↓
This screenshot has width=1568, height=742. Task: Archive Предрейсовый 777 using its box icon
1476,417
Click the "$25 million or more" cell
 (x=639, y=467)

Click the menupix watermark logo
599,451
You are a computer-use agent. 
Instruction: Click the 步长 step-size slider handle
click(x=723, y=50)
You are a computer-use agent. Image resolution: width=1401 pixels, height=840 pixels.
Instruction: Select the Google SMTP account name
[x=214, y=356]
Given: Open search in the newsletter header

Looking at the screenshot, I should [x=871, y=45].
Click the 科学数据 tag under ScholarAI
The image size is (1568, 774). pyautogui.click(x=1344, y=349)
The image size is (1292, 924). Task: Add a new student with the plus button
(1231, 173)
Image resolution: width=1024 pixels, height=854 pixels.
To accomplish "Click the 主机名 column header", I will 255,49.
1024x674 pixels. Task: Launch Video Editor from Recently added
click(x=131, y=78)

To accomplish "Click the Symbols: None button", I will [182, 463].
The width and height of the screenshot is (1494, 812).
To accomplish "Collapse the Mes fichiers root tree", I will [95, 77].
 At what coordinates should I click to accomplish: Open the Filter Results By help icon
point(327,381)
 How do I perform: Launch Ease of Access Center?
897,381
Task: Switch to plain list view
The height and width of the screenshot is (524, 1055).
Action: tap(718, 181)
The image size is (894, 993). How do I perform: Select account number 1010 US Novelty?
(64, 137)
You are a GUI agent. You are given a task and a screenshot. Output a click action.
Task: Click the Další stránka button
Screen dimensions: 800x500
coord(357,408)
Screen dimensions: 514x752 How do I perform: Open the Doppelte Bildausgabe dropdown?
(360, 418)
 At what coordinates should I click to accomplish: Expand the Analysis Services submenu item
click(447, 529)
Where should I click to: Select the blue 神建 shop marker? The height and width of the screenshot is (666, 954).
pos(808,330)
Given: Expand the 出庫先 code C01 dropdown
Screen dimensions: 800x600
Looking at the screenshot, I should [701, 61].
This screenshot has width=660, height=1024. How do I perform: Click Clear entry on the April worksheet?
↑
WORK TASK
The answer should be all lines from the entries above that hold the word "will".

COMPLETED TASK
To accomplish "Click the 主机名 column header", I will 255,49.
To accomplish "Click the Symbols: None button", I will [182, 463].
To accomplish "Collapse the Mes fichiers root tree", I will [95, 77].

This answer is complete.